Women don't have to pay - a sensible incentive, given that 70 per cent of the site's profiles are male.
They can then send private messages, "winks" to notify another user that you have viewed their profile or virtual gifts (normally images), and chat via instant messenger when both members are online.
But what really sets Ashley Madison apart from other infidelity websites is its brazen approach to cheating.
Founder Noel Biderman - a married father of two from Canada who set up the company with his wife Amanda - has claimed that affairs could be good for a marriage as they remove the stress of sexual frustration.
Biderman, who was a sports lawyer before he turned internet entrepeneur, is said to have made anything up to $1 billion from the site and has declared "monogamy is dead".
The site's logo makes a cruel mockery of marriage, with the 'o' in the shape of a wedding ring. Some users speak in code - "ziplining" is code for having an affair - while others boast about being "honeymooners": married less than three years.
Despite the hackers' threat hanging over the site, yesterday there was no sign of it deterring Britain's married men from straying. Within an hour of signing up as a new female member, without a profile picture or any identifying details except a user name, age and location, I was contacted by 16 men, 13 of them married.
One wanted to chat privately; another asked to share his intimate photo album. A few hadn't bothered to obscure their faces in their profile pictures. One even looked as if he was at his own wedding.
Worse than breaking up individual marriages, experts say Ashley Madison and its ilk are doing untold damage to the institution as a whole.
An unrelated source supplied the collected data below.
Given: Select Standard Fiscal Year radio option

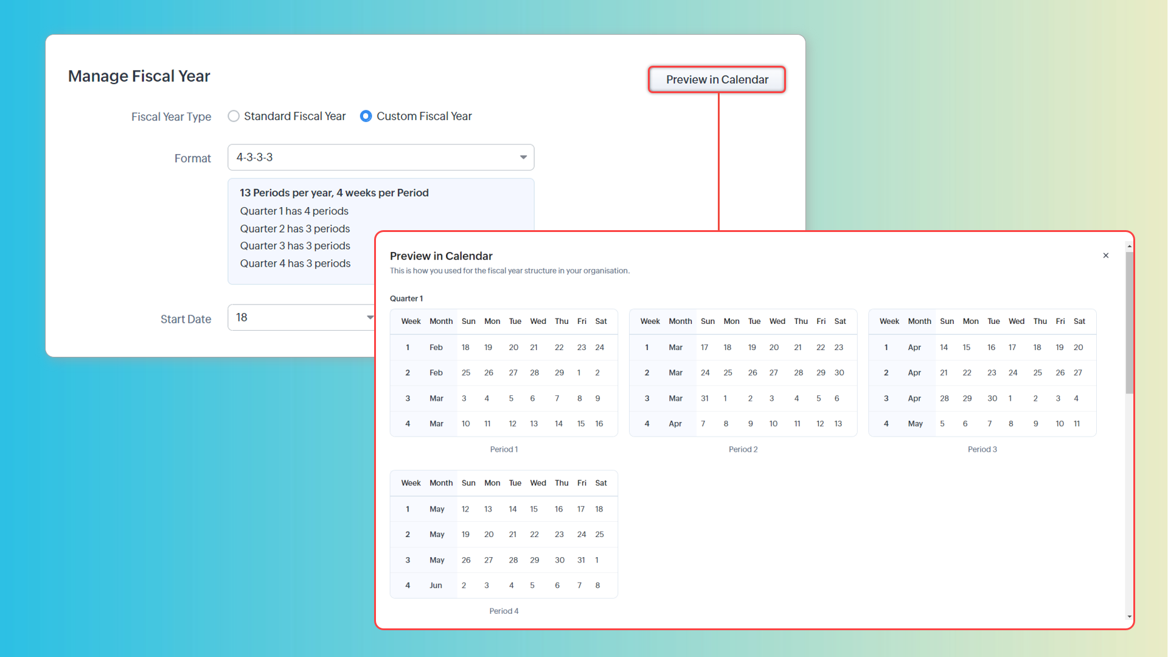Looking at the screenshot, I should pyautogui.click(x=234, y=116).
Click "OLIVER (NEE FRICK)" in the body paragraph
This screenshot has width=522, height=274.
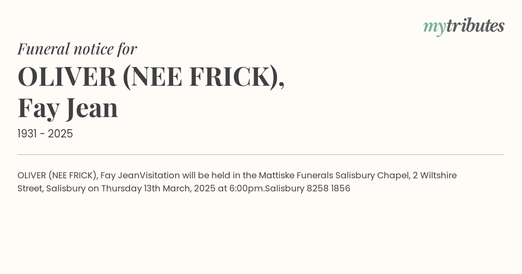[x=57, y=175]
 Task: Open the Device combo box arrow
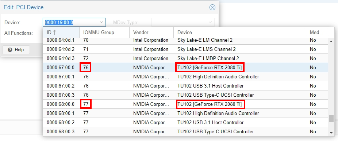tap(101, 22)
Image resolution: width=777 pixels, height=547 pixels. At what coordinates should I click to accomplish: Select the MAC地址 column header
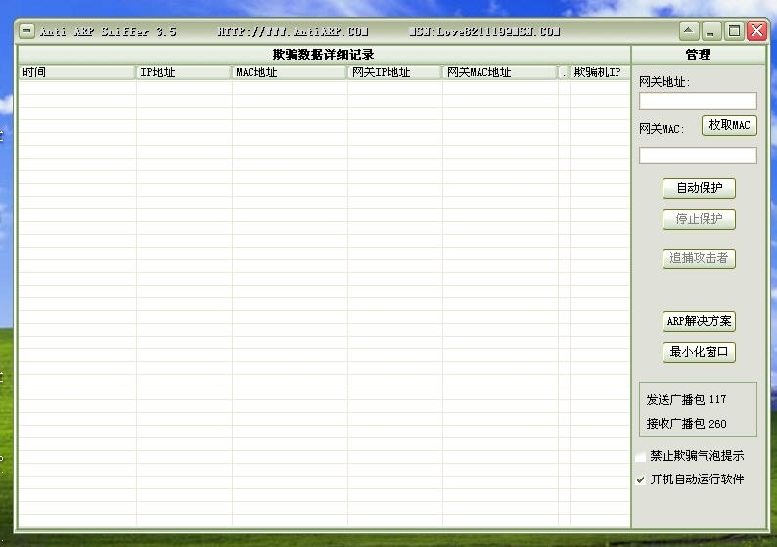point(289,72)
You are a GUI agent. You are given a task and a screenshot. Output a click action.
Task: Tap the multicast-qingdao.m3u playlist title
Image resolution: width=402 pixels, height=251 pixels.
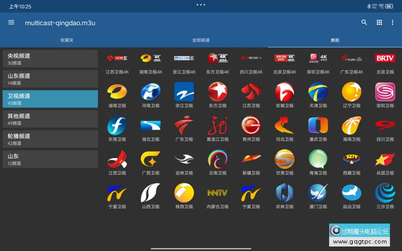(60, 23)
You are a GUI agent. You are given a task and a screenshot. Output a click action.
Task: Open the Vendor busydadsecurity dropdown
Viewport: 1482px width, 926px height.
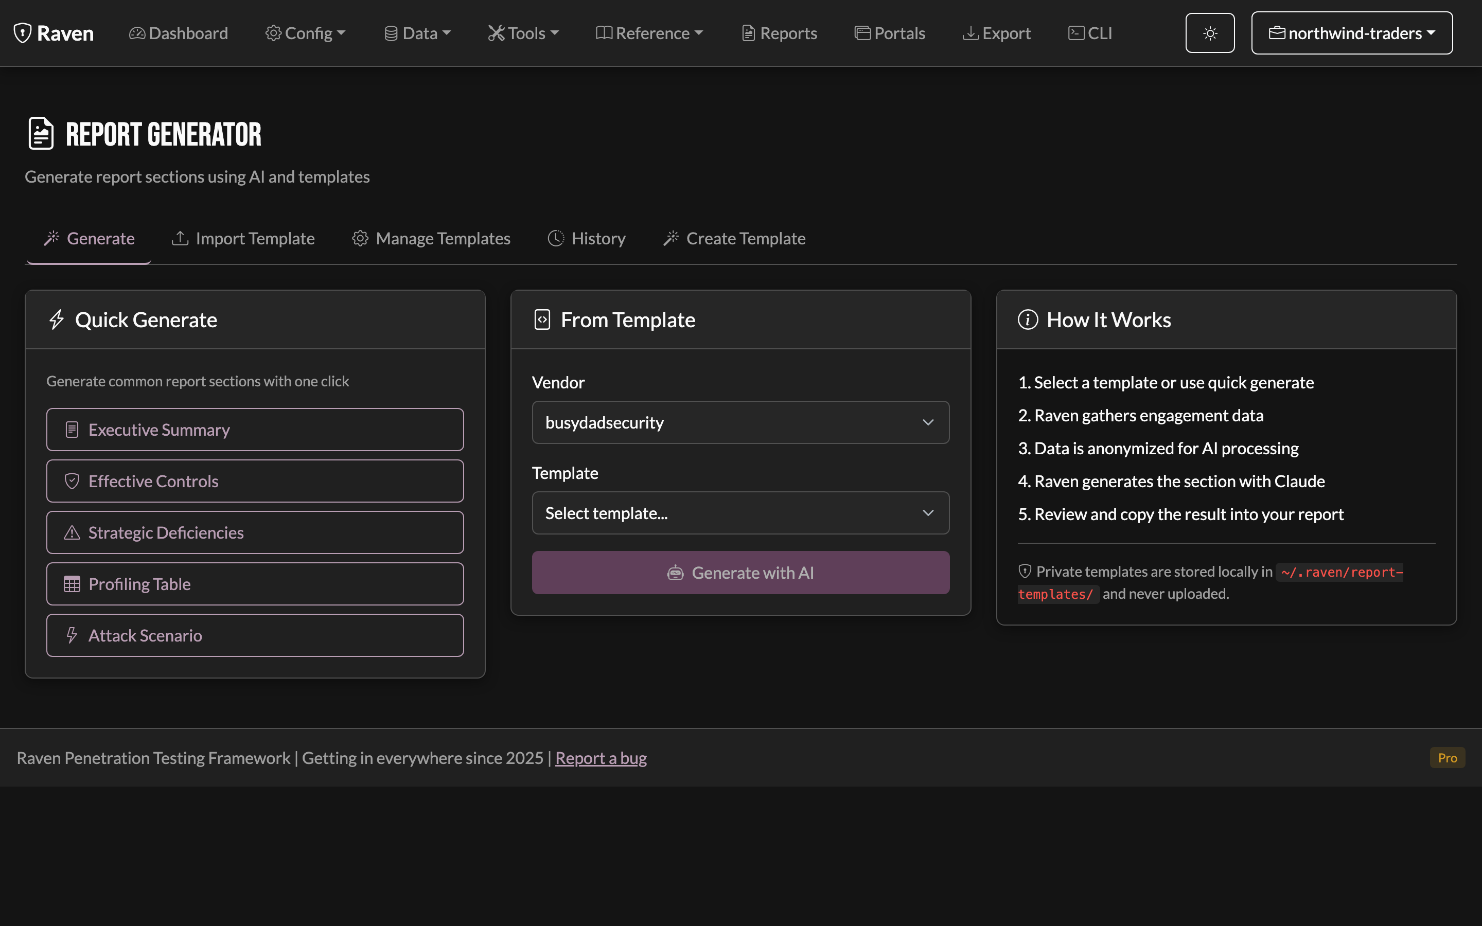740,423
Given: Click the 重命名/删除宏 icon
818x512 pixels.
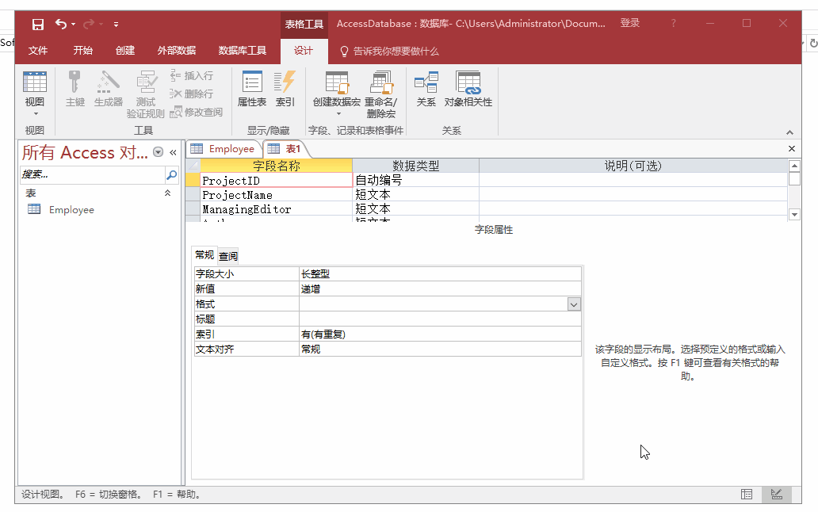Looking at the screenshot, I should coord(380,94).
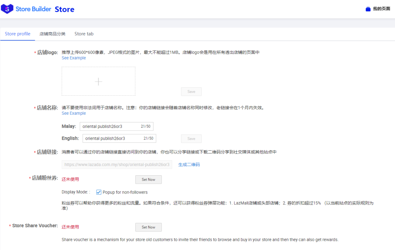
Task: Open See Example under 店铺logo
Action: pos(74,58)
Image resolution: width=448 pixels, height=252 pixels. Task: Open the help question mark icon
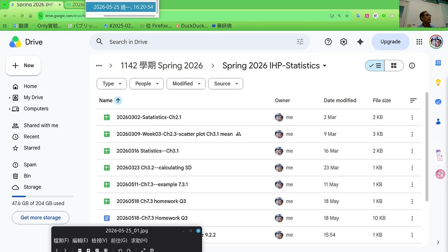click(328, 42)
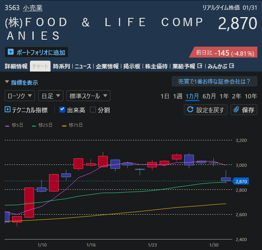Click the blue 2,870 current price tag

point(241,181)
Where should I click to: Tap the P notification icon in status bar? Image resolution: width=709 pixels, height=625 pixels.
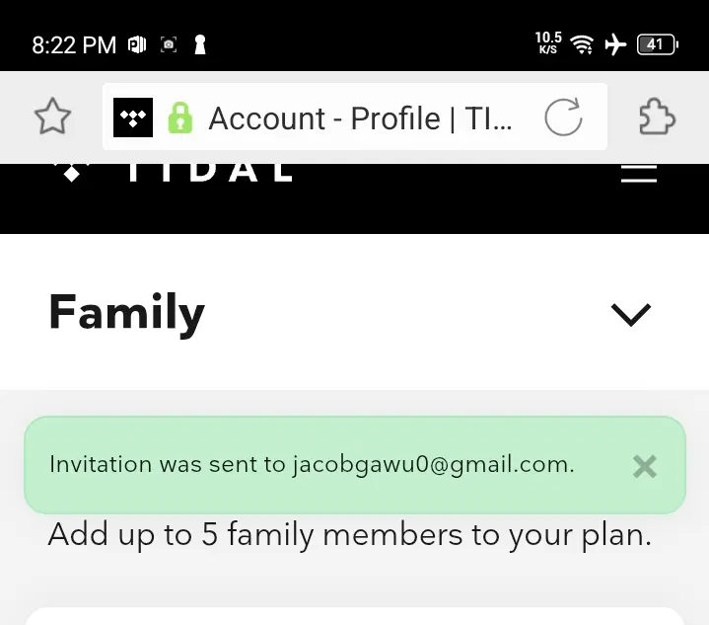tap(137, 44)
Harry Benson, research director at the Marriage Foundation, says such sites are "thoroughly unpleasant and misleading".
"They actively encourage people to look for an affair by making that option available," he adds.
"Every marriage goes through difficult times, when you feel like you're not being listened to or cared for, and affairs do happen.
"But to facilitate it is trying to profit from unhappiness and turn it into misery. To pretend that adultery is a good thing in an otherwise long-lasting, loyal relationship is utter nonsense."
So do its users deserve to have their identities exposed?
Divorce lawyer Georgina Hamblin, director of leading family law firm Vardags, says not: "Whatever you think of the morals of the people who sign up to use sites like Ashley Madison, they do have a right to privacy. Hacking into a database and threatening to reveal their personal details shouldn't be condoned."
But, fascinatingly, Georgina has found that profiles on infidelity websites are now increasingly cited in divorce petitions as grounds for the 'unreasonable behaviour' of one partner.
"We're seeing a huge trend in this type of work," she explains. "It's an adulterous minefield. Every third client now has something to do with online infidelity."
She is working on a case in which a husband signed up to an extra-marital affairs site in order to catch out his unfaithful wife. "It's been incredibly hurtful - images found on the family iPad, children involved, decades of marriage. But situations like this are becoming all too common."
For Sarah Gould, who mentioned her husband's extra-marital dating profile in her divorce petition, it sounds painfully familiar.
"I am very happily divorced, but if it hadn't been for that website, then I might still have been happily married," she says, sadly.
"What those hackers are doing is brilliant. Let the cheaters sweat. They only have themselves to blame if the whole world finds out their dirty little secret."